The novel association between hemoglobin and IGFBP-rP1 was also documented for baseline values in these subjects (r = 0.61, P = 0.002), as well as in a cross-sectional analysis of a sample of nondiabetic men previously reported by us (n = 113; r = 0.28, P = 0.003 [17]).

On multiple regression analyses, both BMI (β = 0.47, P = 0.01) and hemoglobin (β = 0.40, P = 0.03), but not other metabolic parameters or ferritin, were independently associated with baseline serum IGFBP-rP1, explaining 34 and 12% of its variance, respectively. Only age (β = −0.51, P = 0.004) and IGFBP-rP1 (β = 0.51, P = 0.004) were significantly associated with baseline EDV, explaining 24 and 20% of its variance, respectively, after adjusting for effect modifiers (basal artery diameter, smoking, BMI, C-peptide, insulin sensitivity, A1C, hemoglobin, or ferritin). Multivariate analyses documented also independent associations between the changes in IGFBP-rP1 and those in hemoglobin and EDV on follow-up (data not shown).

Our results suggest for the first time that circulating IGFBP-rP1 is related to vascular function in high-ferritin type 2 diabetic patients. Bloodletting is associated with improved vasomotor responses (3) and with positive changes in circulating IGFBP-rP1.

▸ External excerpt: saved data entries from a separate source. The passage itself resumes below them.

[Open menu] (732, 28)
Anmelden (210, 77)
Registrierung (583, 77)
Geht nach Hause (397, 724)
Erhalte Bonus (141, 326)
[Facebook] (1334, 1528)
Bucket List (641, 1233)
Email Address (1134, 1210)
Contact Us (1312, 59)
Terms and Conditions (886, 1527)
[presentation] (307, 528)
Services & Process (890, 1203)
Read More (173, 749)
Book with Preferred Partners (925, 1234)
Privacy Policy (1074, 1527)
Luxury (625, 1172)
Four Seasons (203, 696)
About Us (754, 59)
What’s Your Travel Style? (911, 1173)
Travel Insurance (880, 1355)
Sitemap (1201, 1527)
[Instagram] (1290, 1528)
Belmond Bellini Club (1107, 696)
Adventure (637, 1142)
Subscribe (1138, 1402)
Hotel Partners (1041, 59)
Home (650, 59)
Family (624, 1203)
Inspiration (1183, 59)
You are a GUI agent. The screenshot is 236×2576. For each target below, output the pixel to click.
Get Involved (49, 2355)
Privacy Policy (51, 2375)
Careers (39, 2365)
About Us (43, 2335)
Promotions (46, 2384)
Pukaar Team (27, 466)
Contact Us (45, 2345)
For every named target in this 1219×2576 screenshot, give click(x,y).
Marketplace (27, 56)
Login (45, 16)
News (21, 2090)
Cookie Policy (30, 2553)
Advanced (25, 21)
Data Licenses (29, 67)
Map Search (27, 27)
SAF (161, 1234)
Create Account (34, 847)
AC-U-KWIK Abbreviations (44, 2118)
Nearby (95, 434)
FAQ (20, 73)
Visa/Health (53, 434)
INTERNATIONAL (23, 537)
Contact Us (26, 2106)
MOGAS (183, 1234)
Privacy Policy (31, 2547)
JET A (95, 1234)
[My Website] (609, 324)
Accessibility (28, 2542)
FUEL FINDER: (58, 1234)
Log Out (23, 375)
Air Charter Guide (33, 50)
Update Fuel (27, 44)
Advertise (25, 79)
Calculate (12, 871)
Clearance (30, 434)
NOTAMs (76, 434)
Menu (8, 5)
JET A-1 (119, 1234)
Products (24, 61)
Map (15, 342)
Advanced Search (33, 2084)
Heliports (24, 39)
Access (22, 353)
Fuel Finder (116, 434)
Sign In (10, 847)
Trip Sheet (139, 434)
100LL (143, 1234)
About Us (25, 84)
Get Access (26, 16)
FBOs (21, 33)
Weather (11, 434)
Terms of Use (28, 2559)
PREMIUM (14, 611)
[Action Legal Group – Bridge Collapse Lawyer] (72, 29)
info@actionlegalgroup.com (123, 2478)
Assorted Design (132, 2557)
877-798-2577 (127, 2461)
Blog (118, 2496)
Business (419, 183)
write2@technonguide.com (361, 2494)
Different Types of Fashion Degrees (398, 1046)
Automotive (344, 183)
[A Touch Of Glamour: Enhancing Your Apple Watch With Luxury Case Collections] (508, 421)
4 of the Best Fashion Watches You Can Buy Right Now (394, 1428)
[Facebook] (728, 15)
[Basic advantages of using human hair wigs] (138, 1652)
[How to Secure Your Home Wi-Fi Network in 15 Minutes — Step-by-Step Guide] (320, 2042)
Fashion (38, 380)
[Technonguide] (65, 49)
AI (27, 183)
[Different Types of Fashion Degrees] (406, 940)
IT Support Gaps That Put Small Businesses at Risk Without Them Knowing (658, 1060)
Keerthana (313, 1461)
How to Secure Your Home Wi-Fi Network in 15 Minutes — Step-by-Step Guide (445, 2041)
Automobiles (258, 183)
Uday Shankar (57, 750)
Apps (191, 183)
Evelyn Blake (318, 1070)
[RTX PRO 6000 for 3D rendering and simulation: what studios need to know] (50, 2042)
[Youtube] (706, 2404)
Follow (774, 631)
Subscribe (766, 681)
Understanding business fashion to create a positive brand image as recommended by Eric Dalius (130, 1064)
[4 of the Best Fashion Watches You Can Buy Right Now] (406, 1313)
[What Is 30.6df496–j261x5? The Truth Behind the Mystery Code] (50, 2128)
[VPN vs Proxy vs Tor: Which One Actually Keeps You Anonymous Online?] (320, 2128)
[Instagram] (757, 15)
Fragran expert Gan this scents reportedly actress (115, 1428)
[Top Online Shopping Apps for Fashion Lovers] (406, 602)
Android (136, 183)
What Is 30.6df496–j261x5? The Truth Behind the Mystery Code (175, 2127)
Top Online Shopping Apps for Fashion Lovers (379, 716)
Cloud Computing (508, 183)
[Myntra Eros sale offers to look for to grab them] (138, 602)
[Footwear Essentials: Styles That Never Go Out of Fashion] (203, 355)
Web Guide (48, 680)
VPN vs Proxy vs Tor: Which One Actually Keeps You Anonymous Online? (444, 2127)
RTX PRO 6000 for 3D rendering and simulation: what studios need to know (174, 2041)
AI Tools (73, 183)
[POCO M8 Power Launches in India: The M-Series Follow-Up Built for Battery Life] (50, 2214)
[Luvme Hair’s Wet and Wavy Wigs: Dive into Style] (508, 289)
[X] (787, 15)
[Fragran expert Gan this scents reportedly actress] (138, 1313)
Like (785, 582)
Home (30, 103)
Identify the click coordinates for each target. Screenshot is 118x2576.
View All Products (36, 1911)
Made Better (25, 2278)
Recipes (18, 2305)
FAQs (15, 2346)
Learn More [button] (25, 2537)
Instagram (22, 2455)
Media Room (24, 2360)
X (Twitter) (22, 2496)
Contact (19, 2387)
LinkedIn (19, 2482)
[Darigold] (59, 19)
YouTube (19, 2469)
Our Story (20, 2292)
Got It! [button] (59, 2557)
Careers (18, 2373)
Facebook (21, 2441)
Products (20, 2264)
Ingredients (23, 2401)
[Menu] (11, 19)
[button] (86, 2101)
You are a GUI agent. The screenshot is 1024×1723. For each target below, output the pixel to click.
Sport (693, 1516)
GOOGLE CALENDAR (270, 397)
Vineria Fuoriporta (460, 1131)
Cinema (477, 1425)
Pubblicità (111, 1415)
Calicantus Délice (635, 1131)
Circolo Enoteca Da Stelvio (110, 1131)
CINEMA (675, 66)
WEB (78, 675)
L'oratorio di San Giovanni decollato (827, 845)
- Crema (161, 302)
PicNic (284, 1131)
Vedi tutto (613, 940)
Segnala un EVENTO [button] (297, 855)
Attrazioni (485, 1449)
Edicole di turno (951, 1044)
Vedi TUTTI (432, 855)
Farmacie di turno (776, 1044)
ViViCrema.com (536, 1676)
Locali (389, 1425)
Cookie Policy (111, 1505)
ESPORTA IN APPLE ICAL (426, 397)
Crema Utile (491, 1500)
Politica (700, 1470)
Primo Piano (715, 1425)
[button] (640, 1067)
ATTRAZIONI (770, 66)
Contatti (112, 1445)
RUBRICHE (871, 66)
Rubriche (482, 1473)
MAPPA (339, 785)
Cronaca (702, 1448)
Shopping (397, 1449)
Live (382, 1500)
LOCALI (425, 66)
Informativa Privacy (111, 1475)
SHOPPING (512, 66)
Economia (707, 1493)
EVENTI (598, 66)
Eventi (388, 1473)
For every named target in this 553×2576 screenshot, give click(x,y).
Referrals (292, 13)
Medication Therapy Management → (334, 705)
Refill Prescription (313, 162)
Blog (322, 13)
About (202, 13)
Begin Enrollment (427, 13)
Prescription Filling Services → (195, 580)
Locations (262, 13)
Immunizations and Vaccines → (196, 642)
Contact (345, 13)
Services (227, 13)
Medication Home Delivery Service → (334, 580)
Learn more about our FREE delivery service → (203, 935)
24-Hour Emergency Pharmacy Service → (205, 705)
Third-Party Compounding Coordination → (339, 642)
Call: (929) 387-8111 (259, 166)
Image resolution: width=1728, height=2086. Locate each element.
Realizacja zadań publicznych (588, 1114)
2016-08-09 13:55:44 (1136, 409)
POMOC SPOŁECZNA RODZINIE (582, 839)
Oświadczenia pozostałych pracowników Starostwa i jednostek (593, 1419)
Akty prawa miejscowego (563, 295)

Our data concur with previous reports showing stimulatory effects of IGFBP-rP1 on prostacyclin synthesis (7) and on blood flow in the rat retina (14) and suggest that factors associated with endothelial stress, namely obesity and blood hemoglobin, are possible regulators of the serum levels of IGFBP-rP1 in high-ferritin type 2 diabetic subjects (2,18). While it is well known that cell-free hemoglobin acts as a nitric oxide scavenger (19,20), the role of cell-associated hemoglobin (i.e., that carried by erythrocytes) is more complex, as it may act as a nitric oxide generator by virtue of its nitrite reductase activity (21). The current clinical evidence, however, is supportive of a deleterious effect on vascular function also for cell-associated hemoglobin (22,23).

Given the cross-sectional nature of our study, we cannot establish a cause-effect relationship in the sequence of events that follow bloodletting in high-ferritin type 2 diabetic patients, but it is herein suggested that phlebotomy causes increases in circulating IGFBP-rP1 by alleviating the deleterious effects of blood hemoglobin on the vasculature and that increased IGFBP-rP1, in turn, may contribute to improve EDV after bloodletting. Further research will determine whether there is a role for IGFBP-rP1 in the vascular dysfunction of type 2 diabetes.

This study was supported by grants PI041407 (to A.l.-B.) and BFU2004-03654/BFI and CB06/03/0010 (to J.M.F.-R.). A.l.-B. is a research investigator of the Fund for Scientific Research “Ramon y Cajal,” Spain.